Final price guidance on the €5 billion ($6.82 billion) bond maturing in July 2016 was set at six basis points over midswaps, one of the banks running the sale said Tuesday. This is at the tight end of initial price guidance set between six and eight basis points over midswaps. The midswap rate is the standard by which new bonds denominated in euros are measured. The benchmark rate is derived from the cost of swapping fixed- and floating-rate interest payments.

"By all accounts investors are falling over themselves to get their hands on the EFSF bond," said ING rates strategist Padhraic Garvey in a note. "The indications are that there is a strong international support for the new issuing vehicle. This of course makes sense as it is in everyone's interest for the first EFSF bond to be a success."

The EFSF transaction is seen as a key test of investor support for Europe's new sovereign bailout vehicle. It comes after the European Union priced its debut issue, also destined for Ireland, Jan. 5, from its European Financial Stabilization Mechanism. The €5 billion bond from the EU priced at 0.12 percentage point over midswaps before trading lower in the secondary market.

The European Financial Stability Facility (EFSF) announced on the 17th this month that Citi, HSBC, and Société Générale are mandated as joint lead managers for its inaugural issue. The three institutions were chosen from the 44 banks that make up the EFSF Market Group.
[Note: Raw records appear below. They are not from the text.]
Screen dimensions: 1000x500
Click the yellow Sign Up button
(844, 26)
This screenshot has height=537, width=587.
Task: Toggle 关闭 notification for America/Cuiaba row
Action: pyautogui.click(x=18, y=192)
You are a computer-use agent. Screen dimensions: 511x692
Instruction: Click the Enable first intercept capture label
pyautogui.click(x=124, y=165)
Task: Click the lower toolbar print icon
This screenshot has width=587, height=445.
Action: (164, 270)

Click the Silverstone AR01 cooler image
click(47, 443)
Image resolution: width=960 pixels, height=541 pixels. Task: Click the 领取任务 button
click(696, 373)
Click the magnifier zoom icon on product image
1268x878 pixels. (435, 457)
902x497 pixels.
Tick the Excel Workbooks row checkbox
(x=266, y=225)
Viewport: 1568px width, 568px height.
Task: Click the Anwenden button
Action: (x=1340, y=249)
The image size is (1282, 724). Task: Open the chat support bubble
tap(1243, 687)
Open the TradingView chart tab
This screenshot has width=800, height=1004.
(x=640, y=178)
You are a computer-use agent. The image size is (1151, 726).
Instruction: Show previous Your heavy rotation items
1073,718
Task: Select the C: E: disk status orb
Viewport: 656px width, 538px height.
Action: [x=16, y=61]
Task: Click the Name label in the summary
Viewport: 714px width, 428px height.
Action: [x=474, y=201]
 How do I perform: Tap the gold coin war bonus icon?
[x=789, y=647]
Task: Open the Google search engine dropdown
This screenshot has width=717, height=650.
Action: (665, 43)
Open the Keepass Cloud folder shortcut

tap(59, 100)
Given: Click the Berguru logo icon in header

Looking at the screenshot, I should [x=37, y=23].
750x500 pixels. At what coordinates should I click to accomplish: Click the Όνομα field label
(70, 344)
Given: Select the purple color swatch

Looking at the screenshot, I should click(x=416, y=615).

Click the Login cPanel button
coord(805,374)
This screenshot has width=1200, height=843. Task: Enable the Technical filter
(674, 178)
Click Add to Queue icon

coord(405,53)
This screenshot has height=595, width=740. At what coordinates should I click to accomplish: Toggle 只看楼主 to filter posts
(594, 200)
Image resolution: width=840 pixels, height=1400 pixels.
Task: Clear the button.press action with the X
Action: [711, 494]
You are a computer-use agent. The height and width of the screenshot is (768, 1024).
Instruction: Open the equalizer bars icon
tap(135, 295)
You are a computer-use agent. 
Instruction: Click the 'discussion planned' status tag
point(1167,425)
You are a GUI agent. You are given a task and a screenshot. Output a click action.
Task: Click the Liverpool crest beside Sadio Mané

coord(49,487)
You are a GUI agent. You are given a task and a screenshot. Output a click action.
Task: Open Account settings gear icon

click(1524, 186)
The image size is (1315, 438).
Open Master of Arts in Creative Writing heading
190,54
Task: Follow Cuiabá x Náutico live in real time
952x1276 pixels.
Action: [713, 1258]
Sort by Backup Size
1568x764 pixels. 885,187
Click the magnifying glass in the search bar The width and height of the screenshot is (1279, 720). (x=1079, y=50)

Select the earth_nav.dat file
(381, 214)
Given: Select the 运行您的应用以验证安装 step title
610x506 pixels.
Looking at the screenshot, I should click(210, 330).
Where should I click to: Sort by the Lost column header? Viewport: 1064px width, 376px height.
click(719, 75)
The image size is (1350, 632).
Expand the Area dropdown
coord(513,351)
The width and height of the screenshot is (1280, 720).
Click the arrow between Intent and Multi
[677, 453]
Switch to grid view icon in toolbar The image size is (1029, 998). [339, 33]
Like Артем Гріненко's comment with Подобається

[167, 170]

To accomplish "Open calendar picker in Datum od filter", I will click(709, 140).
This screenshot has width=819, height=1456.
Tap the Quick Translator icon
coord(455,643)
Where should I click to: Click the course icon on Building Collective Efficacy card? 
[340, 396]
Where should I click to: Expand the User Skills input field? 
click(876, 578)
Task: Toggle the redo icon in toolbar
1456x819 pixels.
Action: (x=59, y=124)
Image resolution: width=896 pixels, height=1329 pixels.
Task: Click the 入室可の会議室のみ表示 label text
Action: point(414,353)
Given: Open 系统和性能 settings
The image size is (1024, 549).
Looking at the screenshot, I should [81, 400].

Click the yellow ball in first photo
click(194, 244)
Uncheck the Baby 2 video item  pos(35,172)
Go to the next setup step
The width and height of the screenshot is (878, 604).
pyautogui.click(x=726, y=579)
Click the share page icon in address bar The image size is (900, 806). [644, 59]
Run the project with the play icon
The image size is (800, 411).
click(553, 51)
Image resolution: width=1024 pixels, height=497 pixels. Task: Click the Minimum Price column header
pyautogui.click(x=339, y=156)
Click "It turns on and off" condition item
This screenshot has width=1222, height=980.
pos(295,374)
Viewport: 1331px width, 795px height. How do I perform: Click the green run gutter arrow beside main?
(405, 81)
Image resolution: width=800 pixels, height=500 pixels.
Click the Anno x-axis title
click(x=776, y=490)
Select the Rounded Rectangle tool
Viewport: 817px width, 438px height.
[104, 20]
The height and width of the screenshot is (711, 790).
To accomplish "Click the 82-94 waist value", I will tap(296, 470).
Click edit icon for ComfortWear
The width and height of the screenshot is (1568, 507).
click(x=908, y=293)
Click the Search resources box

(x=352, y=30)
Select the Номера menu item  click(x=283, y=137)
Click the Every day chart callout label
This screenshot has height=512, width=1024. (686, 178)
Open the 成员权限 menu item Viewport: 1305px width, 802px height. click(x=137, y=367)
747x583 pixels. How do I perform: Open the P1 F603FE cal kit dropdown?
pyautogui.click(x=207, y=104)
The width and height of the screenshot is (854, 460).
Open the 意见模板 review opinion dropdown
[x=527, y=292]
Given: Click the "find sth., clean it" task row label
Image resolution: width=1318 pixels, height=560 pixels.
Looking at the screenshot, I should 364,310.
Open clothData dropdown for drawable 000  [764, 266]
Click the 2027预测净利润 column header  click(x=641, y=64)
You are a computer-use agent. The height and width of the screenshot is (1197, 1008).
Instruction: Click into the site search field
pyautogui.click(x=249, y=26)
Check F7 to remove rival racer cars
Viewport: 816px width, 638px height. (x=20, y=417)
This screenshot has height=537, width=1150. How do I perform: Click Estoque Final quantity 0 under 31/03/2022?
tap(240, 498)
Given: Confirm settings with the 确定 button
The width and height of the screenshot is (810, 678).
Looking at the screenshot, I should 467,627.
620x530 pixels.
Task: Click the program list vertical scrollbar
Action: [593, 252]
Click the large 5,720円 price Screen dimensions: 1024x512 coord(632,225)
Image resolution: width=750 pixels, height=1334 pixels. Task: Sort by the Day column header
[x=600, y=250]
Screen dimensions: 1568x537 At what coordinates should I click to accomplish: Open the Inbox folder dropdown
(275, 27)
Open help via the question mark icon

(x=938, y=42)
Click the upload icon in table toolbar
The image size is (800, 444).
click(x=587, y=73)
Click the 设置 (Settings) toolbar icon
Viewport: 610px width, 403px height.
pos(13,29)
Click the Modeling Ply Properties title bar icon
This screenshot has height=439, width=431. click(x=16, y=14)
Klaus Regling, CEO of EFSF highlighted:

“the first EFSF issue is an important transaction for markets and for the euro zone. I am confident that the strong position of these highly regarded global institutions in the market will ensure the success of our first issue, helping to restore stability to the sovereign bond markets and protect the euro”. Christophe Frankel, CFO and Deputy CEO added, “the lead managers were selected following a rigorous selection process based on comprehensive and exhaustive analysis and formal interviews”.

The €5 billion benchmark issue is part of the financial assistance programme for Ireland. Over 2011 and 2012 EFSF will raise up to €26.5 billion in the capital markets as part of the Irish support programme which will include two further benchmark bonds of €3-5 billion per transaction in the current year.

On the 19th January, all three major credit rating agencies assigned the best possible credit rating - Standard & Poor’s “AAA”, Moody’s “Aaa” and Fitch Ratings “AAA” - to the European Financial Stability Facility’s (EFSF) bond issuance programme.

According to the three CRAs, the top rating reflects the strong shareholder support and credit enhancements such as a 120% over-guarantee and cash buffer. Following the announcement by the rating agencies, Klaus Regling, EFSF’s CEO commented

“we are very pleased with the confirmation of the top credit ratings from all three agencies which underlines the solidity of the EFSF name. We expect investor interest to be high as our debut issue provides a good opportunity for investors to diversify into a new supranational and liquid asset”.